Major scientific breakthrough could defuse breast cancer ‘time bomb’ and stop deadly disease returning decades later
Researchers have discovered why breast cancer cells that have spread to the lungs may wake up following years of sleep and form incurable tumours.
The research, funded by Breast Cancer Now, reveals the process that triggers this breast cancer ‘time bomb’ – and suggests a strategy to defuse it.
Patients with the most common type of breast cancer – oestrogen receptor positive (ER+) – have a continued risk of their cancer recurring in another part of their body for many years, or even decades, after their original diagnosis and treatment.
When breast cancer cells spread from the first cancer in the breast to other parts of the body it is called secondary or metastatic breast cancer.
While this is treatable, it cannot be cured.
Research suggests up to 80% of primary breast cancers are ER+ and there are around 44,000 cases in the UK each year.

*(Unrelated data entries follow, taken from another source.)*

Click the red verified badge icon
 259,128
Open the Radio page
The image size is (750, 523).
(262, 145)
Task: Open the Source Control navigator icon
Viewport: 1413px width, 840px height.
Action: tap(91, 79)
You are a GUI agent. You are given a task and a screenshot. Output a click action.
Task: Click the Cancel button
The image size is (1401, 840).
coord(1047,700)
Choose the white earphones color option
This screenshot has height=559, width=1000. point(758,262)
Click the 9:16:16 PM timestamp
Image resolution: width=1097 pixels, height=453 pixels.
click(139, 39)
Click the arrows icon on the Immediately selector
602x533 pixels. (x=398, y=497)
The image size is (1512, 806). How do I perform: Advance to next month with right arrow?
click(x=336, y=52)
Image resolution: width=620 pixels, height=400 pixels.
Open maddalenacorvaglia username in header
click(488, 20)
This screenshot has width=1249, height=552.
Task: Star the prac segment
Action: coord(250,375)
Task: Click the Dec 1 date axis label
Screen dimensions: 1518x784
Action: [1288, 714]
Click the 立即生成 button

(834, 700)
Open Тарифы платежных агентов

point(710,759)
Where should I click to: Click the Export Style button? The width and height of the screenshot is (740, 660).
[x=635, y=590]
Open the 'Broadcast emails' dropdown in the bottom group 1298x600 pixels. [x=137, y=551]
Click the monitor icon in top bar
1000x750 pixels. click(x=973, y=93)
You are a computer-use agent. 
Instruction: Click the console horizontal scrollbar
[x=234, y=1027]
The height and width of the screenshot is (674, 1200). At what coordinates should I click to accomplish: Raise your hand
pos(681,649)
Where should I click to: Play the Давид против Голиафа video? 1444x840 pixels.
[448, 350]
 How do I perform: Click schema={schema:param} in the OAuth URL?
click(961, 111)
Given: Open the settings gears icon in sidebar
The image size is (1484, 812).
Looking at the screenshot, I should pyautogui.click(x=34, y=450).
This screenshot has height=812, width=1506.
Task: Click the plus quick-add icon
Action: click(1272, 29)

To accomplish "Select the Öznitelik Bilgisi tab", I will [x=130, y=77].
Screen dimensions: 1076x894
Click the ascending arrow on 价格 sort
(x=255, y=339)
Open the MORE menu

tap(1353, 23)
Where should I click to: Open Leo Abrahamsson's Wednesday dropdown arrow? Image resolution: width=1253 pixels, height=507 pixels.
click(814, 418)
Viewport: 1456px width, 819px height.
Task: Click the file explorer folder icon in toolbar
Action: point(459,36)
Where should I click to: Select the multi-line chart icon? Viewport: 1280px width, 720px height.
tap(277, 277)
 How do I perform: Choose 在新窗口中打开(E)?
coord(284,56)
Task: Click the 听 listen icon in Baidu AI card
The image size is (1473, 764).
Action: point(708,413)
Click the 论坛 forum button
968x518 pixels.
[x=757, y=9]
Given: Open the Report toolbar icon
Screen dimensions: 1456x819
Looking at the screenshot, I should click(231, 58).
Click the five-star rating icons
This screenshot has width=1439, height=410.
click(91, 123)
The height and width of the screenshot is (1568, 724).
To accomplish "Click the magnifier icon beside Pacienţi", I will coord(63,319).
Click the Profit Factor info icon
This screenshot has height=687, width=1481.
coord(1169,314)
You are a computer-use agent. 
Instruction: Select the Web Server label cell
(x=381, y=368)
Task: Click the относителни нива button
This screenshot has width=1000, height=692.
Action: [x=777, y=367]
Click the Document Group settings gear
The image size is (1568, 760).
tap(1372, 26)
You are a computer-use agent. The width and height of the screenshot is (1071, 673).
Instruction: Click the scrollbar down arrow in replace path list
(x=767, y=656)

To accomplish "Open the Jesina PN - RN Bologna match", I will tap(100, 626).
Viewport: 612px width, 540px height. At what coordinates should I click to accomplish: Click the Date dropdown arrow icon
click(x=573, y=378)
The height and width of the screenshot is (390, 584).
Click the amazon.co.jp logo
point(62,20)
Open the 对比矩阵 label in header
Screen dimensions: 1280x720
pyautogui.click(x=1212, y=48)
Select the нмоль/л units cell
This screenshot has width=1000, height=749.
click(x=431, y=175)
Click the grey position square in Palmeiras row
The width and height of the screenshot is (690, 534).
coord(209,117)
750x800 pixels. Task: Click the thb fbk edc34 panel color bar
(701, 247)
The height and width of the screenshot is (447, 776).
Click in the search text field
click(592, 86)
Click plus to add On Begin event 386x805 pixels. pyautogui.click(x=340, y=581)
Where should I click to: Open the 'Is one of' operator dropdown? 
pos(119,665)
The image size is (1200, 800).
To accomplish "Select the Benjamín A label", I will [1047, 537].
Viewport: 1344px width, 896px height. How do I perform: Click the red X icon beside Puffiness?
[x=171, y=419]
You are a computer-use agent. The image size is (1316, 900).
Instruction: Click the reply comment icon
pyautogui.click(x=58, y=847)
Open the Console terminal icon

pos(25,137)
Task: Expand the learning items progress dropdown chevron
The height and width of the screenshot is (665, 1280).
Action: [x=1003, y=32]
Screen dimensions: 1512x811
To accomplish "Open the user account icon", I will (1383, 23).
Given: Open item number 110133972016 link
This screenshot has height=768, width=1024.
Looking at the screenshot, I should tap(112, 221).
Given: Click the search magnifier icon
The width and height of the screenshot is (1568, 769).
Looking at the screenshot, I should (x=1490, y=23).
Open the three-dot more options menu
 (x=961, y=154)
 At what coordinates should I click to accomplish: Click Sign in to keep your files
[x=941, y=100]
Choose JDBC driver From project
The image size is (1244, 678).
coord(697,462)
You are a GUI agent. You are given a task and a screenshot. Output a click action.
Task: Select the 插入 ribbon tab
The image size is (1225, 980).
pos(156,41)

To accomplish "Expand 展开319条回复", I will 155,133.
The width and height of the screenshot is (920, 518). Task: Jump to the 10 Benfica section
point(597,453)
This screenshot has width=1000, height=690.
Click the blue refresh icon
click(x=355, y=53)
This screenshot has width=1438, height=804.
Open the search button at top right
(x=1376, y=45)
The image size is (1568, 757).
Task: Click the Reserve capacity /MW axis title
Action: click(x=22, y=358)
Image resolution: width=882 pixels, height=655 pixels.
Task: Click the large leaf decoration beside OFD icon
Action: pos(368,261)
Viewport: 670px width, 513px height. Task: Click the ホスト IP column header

Scientists discover a new way to help prevent breast cancer `time bomb´ (Rui Vieira/PA)
Dr Frances Turrell, postdoctoral training fellow in the Division of Breast Cancer Research at The Institute of Cancer Research, London, (ICR) said: ‘We’ve discovered how ageing lung tissue can trigger these cancer cells to ‘reawaken’ and develop into tumours and uncovered a potential strategy to ‘defuse’ these ‘time bombs’.
‘We now plan to better unpick how patients might benefit from the existing drug imatinib and, in the long term, aim to create more specific treatments targeted at the ‘reawakening’ mechanism.’
Rachel Davies, 38, who lives in Swansea, was diagnosed with ER+ breast cancer in 2021 and underwent a mastectomy, lymph node removal, chemotherapy and radiotherapy.
Following a scan in May 2022, three months after finishing treatment, she was told the cancer had spread to her sternum and later her spine, and she is now receiving a targeted cancer drug called ribociclib and hormone therapy.
Mrs Davies said: ‘I’ve seen some women finish treatment and ring that bell and celebrate it being over, and this always worries me as you can never be complacent that it won’t return.
‘Finding out the cancer had spread when I thought it was all in the past was heartbreaking.
‘That’s why it’s so important that research into secondary breast cancer happens so we can find new ways to stop women going through what I’m experiencing.’
She added: ‘Research like this gives me hope for women being treated for breast cancer in the future. I don’t want to waste my precious time being bitter or angry.’
Professor Clare Isacke, professor of molecular cell biology at the ICR, said: ‘This is an exciting stride forward in our understanding of advanced breast cancer – and how and why breast cancer cells form secondary tumours in the lungs.
‘Next, we need to pinpoint when these age-related changes happen and how they vary between people, so that we can create treatment strategies that prevent cancer cells ‘reawakening’.’
The new research, published in the journal Nature Cancer, showed how molecular changes within the lung that occur during ageing can support the growth of secondary tumours.
According to the findings, a protein which is present in the lungs – the PDGF-C protein – plays a key role in influencing whether inactive breast cancer cells stay asleep or wake up.
If the level of the protein increases, which is more likely in an ageing lung or when its tissue becomes damaged or scarred, it can cause the dormant cancer cells to grow and develop into secondary breast cancer, the study found.
Researchers then looked at whether blocking PDGF-C activity could help prevent these cells waking up and the growth of secondary tumours.
Working with mice with ER+ tumours, scientists targeted the protein with an existing drug called imatinib.
The mice were treated with the drug both before and after the tumours had developed.
According to the study, for both groups, the cancer growth in the lung was significantly reduced.
Dr Simon Vincent, director of research, support and influencing at Breast Cancer Now, said: ‘This exciting discovery brings us a step closer to understanding how we can slow down or stop the development of ER+ secondary breast cancer in the lung.
‘It has the potential to benefit thousands of women living with this ‘time bomb’ in the future, ensuring fewer patients receive the devastating news the disease has spread.’